We can also convert the “Numpy Array” to a different data type, such as “int” or “float”, using the “dtype” argument value.

Code:

import numpy
import pandas
array = numpy.array([[21,32,43],[54,65,76]])
print('Numpy Array Created: \n', array)
data_frame = pandas.DataFrame(array, columns = ['X1','X2','X3'], index =['Y1', 'Y2'], dtype='int')
print('\n DataFrame Created: \n\n',data_frame)
data_frame = pandas.DataFrame(array, columns = ['X1','X2','X3'], index =['Y1', 'Y2'], dtype='float')
print('\n DataFrame Created: \n\n',data_frame)

In the above code:

  • In “pd.DataFrame()” function, the integer and float values are assigned to the “dtype” parameter. As a result, the stated function converts the “Numpy array” to the specified DataType format.

Output:

The above output verified that the “Numpy array” has been converted into DataFrame having integer and float values, respectively.

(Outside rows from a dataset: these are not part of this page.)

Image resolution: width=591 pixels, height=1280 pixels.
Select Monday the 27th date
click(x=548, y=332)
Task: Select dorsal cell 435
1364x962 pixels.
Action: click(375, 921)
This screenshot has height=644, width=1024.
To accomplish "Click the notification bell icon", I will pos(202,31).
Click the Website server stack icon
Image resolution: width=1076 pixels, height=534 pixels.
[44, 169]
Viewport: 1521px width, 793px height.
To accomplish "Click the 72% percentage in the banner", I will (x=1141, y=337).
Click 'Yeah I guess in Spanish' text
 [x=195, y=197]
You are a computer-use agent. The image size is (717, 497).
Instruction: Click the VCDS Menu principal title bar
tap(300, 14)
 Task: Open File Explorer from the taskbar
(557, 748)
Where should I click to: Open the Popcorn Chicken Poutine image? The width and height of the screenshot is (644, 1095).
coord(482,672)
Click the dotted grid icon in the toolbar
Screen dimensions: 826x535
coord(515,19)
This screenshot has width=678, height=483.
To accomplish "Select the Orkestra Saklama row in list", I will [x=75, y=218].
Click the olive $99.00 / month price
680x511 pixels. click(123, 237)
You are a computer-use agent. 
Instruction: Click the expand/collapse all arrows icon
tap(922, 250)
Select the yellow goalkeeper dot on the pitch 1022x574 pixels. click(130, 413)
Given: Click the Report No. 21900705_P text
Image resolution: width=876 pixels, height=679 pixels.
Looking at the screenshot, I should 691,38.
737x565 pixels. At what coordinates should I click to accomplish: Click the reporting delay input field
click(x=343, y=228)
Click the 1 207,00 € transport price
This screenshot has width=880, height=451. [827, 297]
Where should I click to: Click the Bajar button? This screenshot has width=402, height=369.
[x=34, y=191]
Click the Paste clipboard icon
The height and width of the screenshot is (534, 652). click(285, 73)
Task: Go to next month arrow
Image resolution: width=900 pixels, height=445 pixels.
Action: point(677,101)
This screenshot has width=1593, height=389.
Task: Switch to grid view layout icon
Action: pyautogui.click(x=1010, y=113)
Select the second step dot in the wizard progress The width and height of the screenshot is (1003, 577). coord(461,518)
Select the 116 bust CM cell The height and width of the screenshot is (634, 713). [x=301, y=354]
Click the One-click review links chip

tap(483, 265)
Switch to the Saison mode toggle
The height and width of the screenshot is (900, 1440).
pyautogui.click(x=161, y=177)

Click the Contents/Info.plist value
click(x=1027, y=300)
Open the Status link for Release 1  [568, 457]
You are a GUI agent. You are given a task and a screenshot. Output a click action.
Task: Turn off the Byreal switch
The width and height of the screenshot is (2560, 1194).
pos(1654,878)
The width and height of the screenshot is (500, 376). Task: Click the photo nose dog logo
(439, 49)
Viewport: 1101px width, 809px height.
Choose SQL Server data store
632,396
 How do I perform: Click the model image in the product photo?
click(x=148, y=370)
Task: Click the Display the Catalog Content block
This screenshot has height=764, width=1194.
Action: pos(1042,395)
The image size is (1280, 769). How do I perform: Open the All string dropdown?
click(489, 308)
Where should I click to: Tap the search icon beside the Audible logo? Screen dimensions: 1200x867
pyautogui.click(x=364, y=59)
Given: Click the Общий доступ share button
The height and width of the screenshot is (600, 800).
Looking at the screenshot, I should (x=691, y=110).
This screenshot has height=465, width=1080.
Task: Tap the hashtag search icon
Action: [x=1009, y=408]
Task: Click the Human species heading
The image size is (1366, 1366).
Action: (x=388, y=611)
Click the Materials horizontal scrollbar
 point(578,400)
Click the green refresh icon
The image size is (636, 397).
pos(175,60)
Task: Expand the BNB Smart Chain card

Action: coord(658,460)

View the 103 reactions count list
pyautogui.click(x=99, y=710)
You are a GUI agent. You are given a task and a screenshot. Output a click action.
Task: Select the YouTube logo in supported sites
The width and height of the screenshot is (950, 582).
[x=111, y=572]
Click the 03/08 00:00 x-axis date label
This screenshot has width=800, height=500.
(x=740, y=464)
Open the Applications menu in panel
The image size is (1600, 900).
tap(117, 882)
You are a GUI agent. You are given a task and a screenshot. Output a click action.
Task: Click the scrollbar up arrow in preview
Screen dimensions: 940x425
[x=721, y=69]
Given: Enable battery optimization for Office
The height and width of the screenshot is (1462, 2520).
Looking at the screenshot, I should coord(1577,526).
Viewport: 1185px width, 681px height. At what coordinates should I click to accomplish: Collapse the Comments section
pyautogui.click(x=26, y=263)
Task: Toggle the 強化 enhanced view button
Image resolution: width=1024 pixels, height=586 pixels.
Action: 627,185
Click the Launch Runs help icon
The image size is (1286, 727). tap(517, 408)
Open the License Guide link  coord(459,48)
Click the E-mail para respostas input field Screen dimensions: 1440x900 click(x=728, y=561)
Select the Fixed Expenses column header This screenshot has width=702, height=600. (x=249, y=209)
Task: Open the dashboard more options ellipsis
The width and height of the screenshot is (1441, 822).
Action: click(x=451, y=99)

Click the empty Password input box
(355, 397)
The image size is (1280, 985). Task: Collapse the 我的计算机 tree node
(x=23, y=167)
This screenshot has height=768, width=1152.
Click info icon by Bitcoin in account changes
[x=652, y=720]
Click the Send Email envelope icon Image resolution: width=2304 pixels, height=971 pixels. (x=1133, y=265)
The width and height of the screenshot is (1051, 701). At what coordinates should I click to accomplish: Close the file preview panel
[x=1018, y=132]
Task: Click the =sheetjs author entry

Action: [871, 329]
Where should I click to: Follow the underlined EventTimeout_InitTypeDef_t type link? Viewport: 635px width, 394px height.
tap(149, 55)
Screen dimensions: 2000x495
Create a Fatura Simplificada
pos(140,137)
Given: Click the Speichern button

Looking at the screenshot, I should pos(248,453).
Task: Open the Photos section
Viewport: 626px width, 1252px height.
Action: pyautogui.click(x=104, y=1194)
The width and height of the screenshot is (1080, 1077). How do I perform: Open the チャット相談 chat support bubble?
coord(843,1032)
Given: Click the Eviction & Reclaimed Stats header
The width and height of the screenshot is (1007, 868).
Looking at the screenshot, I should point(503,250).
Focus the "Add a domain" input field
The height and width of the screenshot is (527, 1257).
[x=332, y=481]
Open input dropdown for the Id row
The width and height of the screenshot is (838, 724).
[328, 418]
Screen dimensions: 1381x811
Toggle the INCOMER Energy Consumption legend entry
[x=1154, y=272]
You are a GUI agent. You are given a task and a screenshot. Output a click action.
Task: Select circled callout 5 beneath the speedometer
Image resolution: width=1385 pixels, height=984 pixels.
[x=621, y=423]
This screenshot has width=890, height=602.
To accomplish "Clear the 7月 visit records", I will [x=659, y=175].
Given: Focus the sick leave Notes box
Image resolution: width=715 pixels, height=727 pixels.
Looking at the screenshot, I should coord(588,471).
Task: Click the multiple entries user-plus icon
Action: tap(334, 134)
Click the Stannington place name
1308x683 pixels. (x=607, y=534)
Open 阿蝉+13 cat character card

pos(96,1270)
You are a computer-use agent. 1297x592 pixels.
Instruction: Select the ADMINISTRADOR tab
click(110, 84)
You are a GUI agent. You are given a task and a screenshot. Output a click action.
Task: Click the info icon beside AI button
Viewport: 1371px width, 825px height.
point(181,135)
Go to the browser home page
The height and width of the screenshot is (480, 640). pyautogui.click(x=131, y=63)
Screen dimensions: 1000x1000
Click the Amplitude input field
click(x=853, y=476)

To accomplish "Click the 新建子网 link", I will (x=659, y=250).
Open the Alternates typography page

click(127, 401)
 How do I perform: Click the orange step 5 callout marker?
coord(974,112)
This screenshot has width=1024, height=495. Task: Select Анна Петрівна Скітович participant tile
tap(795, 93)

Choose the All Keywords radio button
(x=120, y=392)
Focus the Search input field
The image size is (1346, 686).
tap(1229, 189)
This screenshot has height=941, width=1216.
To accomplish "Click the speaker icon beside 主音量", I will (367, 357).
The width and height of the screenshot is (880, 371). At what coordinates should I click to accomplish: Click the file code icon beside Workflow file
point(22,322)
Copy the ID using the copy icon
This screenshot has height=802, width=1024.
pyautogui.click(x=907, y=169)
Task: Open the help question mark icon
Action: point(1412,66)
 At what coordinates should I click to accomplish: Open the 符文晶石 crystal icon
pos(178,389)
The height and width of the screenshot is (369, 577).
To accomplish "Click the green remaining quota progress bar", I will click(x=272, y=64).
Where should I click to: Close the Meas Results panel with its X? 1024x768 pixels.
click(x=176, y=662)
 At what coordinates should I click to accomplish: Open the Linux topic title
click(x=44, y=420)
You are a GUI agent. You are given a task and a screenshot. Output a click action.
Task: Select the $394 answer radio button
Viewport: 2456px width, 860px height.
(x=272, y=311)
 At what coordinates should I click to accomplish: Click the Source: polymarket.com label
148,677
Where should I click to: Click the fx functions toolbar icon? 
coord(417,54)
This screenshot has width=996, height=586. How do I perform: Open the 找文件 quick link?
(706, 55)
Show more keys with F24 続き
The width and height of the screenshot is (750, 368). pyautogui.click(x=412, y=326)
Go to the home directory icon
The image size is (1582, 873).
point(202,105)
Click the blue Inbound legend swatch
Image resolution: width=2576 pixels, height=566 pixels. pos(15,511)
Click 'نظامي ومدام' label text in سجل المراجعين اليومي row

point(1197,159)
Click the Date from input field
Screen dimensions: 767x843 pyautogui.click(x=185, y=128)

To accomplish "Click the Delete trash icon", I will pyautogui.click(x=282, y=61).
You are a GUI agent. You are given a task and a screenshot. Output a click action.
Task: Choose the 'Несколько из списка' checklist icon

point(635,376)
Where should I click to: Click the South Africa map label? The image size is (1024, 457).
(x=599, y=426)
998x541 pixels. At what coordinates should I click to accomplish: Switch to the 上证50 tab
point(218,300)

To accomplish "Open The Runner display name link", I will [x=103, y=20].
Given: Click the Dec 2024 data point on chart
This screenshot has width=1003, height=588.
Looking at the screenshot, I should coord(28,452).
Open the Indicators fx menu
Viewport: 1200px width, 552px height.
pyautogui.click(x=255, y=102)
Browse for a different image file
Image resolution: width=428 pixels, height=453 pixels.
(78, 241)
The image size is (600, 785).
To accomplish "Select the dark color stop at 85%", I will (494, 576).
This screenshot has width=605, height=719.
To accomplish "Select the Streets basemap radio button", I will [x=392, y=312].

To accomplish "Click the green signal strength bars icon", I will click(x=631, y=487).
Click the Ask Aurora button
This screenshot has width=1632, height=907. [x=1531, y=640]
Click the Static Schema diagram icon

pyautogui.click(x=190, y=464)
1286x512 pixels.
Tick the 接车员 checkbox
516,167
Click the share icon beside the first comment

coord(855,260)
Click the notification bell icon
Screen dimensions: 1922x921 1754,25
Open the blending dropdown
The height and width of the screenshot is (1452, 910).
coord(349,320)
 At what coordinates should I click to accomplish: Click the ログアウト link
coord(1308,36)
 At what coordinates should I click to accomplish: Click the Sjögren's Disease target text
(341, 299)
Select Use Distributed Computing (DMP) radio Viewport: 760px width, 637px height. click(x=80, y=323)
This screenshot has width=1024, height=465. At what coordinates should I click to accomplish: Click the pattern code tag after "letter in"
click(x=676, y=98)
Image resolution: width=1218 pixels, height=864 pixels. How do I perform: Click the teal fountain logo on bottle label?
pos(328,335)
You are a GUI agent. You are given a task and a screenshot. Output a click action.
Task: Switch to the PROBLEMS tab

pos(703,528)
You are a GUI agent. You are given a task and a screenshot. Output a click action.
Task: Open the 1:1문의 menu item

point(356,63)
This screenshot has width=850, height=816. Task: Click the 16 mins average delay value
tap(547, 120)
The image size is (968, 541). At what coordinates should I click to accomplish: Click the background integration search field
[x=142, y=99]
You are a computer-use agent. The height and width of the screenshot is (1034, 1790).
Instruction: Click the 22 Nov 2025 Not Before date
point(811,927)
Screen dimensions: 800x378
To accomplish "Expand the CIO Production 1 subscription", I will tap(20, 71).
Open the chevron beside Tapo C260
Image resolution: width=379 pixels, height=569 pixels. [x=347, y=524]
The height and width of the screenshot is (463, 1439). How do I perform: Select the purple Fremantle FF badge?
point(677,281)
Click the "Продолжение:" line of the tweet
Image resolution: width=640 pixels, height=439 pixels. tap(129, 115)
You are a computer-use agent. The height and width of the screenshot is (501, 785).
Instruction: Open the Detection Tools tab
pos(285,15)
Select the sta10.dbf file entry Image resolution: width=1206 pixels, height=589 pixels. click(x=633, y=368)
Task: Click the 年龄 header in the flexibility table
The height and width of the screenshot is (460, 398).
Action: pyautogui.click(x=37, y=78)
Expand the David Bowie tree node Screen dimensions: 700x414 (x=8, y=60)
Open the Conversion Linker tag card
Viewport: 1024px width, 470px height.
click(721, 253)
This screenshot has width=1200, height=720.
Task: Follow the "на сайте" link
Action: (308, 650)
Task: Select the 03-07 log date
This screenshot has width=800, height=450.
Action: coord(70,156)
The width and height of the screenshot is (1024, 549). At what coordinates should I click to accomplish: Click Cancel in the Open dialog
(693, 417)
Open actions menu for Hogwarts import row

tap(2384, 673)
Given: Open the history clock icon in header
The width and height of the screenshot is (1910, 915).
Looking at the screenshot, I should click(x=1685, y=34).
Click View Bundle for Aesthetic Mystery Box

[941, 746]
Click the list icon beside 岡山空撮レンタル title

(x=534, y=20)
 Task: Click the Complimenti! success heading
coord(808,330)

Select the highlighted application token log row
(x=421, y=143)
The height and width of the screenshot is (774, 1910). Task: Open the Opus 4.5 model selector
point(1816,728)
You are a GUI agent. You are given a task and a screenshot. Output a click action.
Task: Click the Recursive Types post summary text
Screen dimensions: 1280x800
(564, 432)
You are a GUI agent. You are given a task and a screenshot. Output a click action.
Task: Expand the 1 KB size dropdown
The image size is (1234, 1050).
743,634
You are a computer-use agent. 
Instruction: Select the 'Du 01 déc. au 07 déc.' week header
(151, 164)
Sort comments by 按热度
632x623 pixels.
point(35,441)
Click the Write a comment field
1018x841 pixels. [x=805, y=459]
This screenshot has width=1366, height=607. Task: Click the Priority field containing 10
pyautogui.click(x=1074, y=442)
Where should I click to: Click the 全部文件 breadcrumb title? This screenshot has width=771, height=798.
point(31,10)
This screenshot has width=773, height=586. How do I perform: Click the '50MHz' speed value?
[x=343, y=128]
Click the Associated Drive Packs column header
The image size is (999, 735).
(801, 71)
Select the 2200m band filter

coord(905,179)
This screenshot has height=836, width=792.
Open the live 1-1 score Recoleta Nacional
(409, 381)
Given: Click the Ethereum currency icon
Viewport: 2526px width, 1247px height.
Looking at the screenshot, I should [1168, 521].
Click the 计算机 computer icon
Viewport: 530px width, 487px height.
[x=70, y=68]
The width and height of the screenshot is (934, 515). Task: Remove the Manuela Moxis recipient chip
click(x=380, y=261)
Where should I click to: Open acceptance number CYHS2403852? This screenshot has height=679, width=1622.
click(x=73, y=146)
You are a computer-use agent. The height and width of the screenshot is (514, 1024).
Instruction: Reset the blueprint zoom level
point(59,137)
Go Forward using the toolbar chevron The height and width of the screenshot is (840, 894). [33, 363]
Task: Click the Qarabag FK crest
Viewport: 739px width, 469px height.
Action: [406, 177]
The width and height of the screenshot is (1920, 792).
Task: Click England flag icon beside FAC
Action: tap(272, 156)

Method 2: Using df.from_records() Function

The “df.from_records()” function is also used to convert the structured NumPy array to pandas DataFrame:

Code:

import numpy
import pandas
array = numpy.array([['Alex',32,43],['Lily',65,76]])
print('Numpy Array Created: \n', array)
data_frame = pandas.DataFrame.from_records(array, columns = ['X1','X2','X3'], index =['Y1', 'Y2'])
print('\n DataFrame Created: \n\n',data_frame)

In the above code:

  • The “pandas.DataFrame.from_records()” function accepts the array, columns, and index as arguments. Consequently, it will return a pandas DataFrame.

Output:

The above output shows that the “Numpy Array” has been converted into a DataFrame.

Conclusion

To convert the NumPy array to pandas DataFrame, the “pandas.DataFrame()” function and the “pd.DataFrame.from_records()” functions are used in Python. These functions accept the NumPy array as an argument and convert it to pandas DataFrame. This article provided an overview of converting NumPy arrays to pandas DataFrame using various examples.